__WORK INSTRUCTIONS__. Could you print all the entries exactly?
─── PROVIDED MATERIAL ───
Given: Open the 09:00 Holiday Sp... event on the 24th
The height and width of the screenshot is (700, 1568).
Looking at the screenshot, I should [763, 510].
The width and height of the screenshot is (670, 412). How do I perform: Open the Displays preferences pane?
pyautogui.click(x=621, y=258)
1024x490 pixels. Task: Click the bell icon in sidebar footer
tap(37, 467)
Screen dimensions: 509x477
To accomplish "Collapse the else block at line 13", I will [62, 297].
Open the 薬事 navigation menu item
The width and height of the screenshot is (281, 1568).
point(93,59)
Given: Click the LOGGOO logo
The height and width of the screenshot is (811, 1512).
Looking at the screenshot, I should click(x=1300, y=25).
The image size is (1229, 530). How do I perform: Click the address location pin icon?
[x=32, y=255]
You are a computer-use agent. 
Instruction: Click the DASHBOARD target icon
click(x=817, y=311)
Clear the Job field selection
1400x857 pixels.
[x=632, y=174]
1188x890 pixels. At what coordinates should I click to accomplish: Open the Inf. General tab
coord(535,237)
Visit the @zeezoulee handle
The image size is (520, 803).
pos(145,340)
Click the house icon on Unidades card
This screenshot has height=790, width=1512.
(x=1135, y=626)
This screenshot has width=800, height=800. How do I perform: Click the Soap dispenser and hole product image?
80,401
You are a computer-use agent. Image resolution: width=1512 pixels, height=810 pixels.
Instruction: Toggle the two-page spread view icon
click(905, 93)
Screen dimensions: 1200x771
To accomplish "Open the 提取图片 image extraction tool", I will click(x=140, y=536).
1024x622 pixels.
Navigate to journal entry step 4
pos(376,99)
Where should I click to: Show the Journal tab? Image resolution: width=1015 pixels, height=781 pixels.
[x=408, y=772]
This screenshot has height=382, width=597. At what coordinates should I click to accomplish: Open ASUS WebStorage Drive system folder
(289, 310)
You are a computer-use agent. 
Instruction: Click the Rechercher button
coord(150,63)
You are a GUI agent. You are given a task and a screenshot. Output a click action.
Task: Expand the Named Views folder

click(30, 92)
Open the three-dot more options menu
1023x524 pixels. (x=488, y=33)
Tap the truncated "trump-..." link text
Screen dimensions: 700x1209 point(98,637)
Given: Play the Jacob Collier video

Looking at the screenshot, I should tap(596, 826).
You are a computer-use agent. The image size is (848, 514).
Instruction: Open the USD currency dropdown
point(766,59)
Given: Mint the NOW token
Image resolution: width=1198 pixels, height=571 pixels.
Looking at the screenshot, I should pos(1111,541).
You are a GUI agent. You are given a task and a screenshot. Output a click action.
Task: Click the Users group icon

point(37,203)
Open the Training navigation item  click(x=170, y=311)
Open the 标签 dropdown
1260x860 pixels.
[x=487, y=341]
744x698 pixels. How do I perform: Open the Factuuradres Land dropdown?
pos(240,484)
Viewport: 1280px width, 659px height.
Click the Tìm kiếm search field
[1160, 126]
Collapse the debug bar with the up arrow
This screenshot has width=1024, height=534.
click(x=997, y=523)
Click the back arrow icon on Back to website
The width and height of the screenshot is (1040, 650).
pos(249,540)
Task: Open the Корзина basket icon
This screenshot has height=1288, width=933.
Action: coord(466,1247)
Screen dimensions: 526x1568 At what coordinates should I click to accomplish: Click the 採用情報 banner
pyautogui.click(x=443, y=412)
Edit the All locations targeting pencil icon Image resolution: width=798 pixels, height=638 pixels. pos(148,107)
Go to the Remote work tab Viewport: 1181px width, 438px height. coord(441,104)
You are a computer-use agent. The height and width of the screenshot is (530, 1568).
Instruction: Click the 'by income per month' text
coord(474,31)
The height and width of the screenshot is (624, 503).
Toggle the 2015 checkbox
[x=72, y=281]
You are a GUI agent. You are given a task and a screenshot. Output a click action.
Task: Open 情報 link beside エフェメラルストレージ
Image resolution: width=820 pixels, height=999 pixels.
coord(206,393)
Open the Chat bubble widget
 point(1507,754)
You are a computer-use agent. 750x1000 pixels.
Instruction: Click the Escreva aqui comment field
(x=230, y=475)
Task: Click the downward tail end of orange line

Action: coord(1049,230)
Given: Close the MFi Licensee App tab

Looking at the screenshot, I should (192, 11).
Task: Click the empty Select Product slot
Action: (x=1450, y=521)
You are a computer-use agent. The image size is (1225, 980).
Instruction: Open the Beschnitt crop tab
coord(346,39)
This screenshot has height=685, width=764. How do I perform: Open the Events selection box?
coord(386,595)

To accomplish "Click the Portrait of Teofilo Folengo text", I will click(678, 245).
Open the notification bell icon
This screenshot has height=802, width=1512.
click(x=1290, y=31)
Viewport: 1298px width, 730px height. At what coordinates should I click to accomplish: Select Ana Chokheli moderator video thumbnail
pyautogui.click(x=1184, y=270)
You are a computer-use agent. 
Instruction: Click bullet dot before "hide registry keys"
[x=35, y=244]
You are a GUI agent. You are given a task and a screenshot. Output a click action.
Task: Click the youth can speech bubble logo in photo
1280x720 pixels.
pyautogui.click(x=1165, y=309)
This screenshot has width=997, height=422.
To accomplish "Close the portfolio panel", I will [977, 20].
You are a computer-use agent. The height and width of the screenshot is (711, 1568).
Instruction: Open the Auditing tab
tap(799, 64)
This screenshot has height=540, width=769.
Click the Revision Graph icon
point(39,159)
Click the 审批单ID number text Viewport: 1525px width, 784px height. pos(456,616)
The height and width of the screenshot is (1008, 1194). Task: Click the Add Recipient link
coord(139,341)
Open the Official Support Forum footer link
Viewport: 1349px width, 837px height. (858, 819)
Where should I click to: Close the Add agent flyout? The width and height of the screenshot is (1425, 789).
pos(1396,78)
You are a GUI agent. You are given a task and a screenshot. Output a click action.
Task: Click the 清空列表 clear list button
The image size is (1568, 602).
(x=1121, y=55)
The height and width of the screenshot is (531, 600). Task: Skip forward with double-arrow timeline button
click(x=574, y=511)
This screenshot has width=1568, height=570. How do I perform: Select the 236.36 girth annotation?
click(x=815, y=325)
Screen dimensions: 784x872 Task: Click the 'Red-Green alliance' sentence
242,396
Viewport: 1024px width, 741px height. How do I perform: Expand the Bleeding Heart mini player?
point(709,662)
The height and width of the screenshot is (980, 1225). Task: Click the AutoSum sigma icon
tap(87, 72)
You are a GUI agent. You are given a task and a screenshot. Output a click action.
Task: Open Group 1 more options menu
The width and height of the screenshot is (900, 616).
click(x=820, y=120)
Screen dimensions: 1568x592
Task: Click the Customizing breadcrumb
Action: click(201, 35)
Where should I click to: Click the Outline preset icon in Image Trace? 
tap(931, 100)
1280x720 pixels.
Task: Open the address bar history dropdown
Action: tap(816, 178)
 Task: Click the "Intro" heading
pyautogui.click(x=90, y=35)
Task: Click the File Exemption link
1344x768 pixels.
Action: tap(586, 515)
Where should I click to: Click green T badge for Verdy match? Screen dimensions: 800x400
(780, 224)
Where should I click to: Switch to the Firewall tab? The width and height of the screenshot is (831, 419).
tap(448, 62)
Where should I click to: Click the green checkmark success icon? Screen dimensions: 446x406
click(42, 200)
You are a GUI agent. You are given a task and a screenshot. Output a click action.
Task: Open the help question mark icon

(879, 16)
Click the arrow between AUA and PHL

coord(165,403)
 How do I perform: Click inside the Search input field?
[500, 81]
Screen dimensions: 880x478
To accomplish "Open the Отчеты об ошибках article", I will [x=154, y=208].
───
__SOLUTION__.
Given: Open the 09:00 Holiday Sp... event on the 24th
The height and width of the screenshot is (700, 1568).
Looking at the screenshot, I should [763, 510].
The width and height of the screenshot is (670, 412). How do I perform: Open the Displays preferences pane?
pyautogui.click(x=621, y=258)
1024x490 pixels. Task: Click the bell icon in sidebar footer
tap(37, 467)
Screen dimensions: 509x477
To accomplish "Collapse the else block at line 13", I will [62, 297].
Open the 薬事 navigation menu item
The width and height of the screenshot is (281, 1568).
point(93,59)
Given: Click the LOGGOO logo
The height and width of the screenshot is (811, 1512).
Looking at the screenshot, I should click(x=1300, y=25).
The image size is (1229, 530). How do I perform: Click the address location pin icon?
[x=32, y=255]
You are a computer-use agent. 
Instruction: Click the DASHBOARD target icon
click(x=817, y=311)
Clear the Job field selection
1400x857 pixels.
[x=632, y=174]
1188x890 pixels. At what coordinates should I click to accomplish: Open the Inf. General tab
coord(535,237)
Visit the @zeezoulee handle
The image size is (520, 803).
pos(145,340)
Click the house icon on Unidades card
This screenshot has height=790, width=1512.
(x=1135, y=626)
This screenshot has width=800, height=800. How do I perform: Click the Soap dispenser and hole product image?
80,401
You are a computer-use agent. Image resolution: width=1512 pixels, height=810 pixels.
Instruction: Toggle the two-page spread view icon
click(905, 93)
Screen dimensions: 1200x771
To accomplish "Open the 提取图片 image extraction tool", I will click(x=140, y=536).
1024x622 pixels.
Navigate to journal entry step 4
pos(376,99)
Where should I click to: Show the Journal tab? Image resolution: width=1015 pixels, height=781 pixels.
[x=408, y=772]
This screenshot has height=382, width=597. At what coordinates should I click to accomplish: Open ASUS WebStorage Drive system folder
(289, 310)
You are a computer-use agent. 
Instruction: Click the Rechercher button
coord(150,63)
You are a GUI agent. You are given a task and a screenshot. Output a click action.
Task: Expand the Named Views folder

click(30, 92)
Open the three-dot more options menu
1023x524 pixels. (x=488, y=33)
Tap the truncated "trump-..." link text
Screen dimensions: 700x1209 point(98,637)
Given: Play the Jacob Collier video

Looking at the screenshot, I should tap(596, 826).
You are a computer-use agent. The image size is (848, 514).
Instruction: Open the USD currency dropdown
point(766,59)
Given: Mint the NOW token
Image resolution: width=1198 pixels, height=571 pixels.
Looking at the screenshot, I should pos(1111,541).
You are a GUI agent. You are given a task and a screenshot. Output a click action.
Task: Click the Users group icon

point(37,203)
Open the Training navigation item  click(x=170, y=311)
Open the 标签 dropdown
1260x860 pixels.
[x=487, y=341]
744x698 pixels. How do I perform: Open the Factuuradres Land dropdown?
pos(240,484)
Viewport: 1280px width, 659px height.
Click the Tìm kiếm search field
[1160, 126]
Collapse the debug bar with the up arrow
This screenshot has width=1024, height=534.
click(x=997, y=523)
Click the back arrow icon on Back to website
The width and height of the screenshot is (1040, 650).
pos(249,540)
Task: Open the Корзина basket icon
This screenshot has height=1288, width=933.
Action: coord(466,1247)
Screen dimensions: 526x1568 At what coordinates should I click to accomplish: Click the 採用情報 banner
pyautogui.click(x=443, y=412)
Edit the All locations targeting pencil icon Image resolution: width=798 pixels, height=638 pixels. pos(148,107)
Go to the Remote work tab Viewport: 1181px width, 438px height. coord(441,104)
You are a computer-use agent. The height and width of the screenshot is (530, 1568).
Instruction: Click the 'by income per month' text
coord(474,31)
The height and width of the screenshot is (624, 503).
Toggle the 2015 checkbox
[x=72, y=281]
You are a GUI agent. You are given a task and a screenshot. Output a click action.
Task: Open 情報 link beside エフェメラルストレージ
Image resolution: width=820 pixels, height=999 pixels.
coord(206,393)
Open the Chat bubble widget
 point(1507,754)
You are a computer-use agent. 750x1000 pixels.
Instruction: Click the Escreva aqui comment field
(x=230, y=475)
Task: Click the downward tail end of orange line

Action: coord(1049,230)
Given: Close the MFi Licensee App tab

Looking at the screenshot, I should (192, 11).
Task: Click the empty Select Product slot
Action: (x=1450, y=521)
You are a computer-use agent. The image size is (1225, 980).
Instruction: Open the Beschnitt crop tab
coord(346,39)
This screenshot has height=685, width=764. How do I perform: Open the Events selection box?
coord(386,595)

To accomplish "Click the Portrait of Teofilo Folengo text", I will click(678, 245).
Open the notification bell icon
This screenshot has height=802, width=1512.
click(x=1290, y=31)
Viewport: 1298px width, 730px height. At what coordinates should I click to accomplish: Select Ana Chokheli moderator video thumbnail
pyautogui.click(x=1184, y=270)
You are a computer-use agent. 
Instruction: Click bullet dot before "hide registry keys"
[x=35, y=244]
You are a GUI agent. You are given a task and a screenshot. Output a click action.
Task: Click the youth can speech bubble logo in photo
1280x720 pixels.
pyautogui.click(x=1165, y=309)
This screenshot has width=997, height=422.
To accomplish "Close the portfolio panel", I will [977, 20].
You are a computer-use agent. The height and width of the screenshot is (711, 1568).
Instruction: Open the Auditing tab
tap(799, 64)
This screenshot has height=540, width=769.
Click the Revision Graph icon
point(39,159)
Click the 审批单ID number text Viewport: 1525px width, 784px height. pos(456,616)
The height and width of the screenshot is (1008, 1194). Task: Click the Add Recipient link
coord(139,341)
Open the Official Support Forum footer link
Viewport: 1349px width, 837px height. (858, 819)
Where should I click to: Close the Add agent flyout? The width and height of the screenshot is (1425, 789).
pos(1396,78)
You are a GUI agent. You are given a task and a screenshot. Output a click action.
Task: Click the 清空列表 clear list button
The image size is (1568, 602).
(x=1121, y=55)
The height and width of the screenshot is (531, 600). Task: Skip forward with double-arrow timeline button
click(x=574, y=511)
This screenshot has width=1568, height=570. How do I perform: Select the 236.36 girth annotation?
click(x=815, y=325)
Screen dimensions: 784x872 Task: Click the 'Red-Green alliance' sentence
242,396
Viewport: 1024px width, 741px height. How do I perform: Expand the Bleeding Heart mini player?
point(709,662)
The height and width of the screenshot is (980, 1225). Task: Click the AutoSum sigma icon
tap(87, 72)
You are a GUI agent. You are given a task and a screenshot. Output a click action.
Task: Open Group 1 more options menu
The width and height of the screenshot is (900, 616).
click(x=820, y=120)
Screen dimensions: 1568x592
Task: Click the Customizing breadcrumb
Action: click(201, 35)
Where should I click to: Click the Outline preset icon in Image Trace? 
tap(931, 100)
1280x720 pixels.
Task: Open the address bar history dropdown
Action: tap(816, 178)
 Task: Click the "Intro" heading
pyautogui.click(x=90, y=35)
Task: Click the File Exemption link
1344x768 pixels.
Action: tap(586, 515)
Where should I click to: Click green T badge for Verdy match? Screen dimensions: 800x400
(780, 224)
Where should I click to: Switch to the Firewall tab? The width and height of the screenshot is (831, 419).
tap(448, 62)
Where should I click to: Click the green checkmark success icon? Screen dimensions: 446x406
click(42, 200)
You are a GUI agent. You are given a task and a screenshot. Output a click action.
Task: Open the help question mark icon

(879, 16)
Click the arrow between AUA and PHL

coord(165,403)
 How do I perform: Click inside the Search input field?
[500, 81]
Screen dimensions: 880x478
To accomplish "Open the Отчеты об ошибках article", I will [x=154, y=208].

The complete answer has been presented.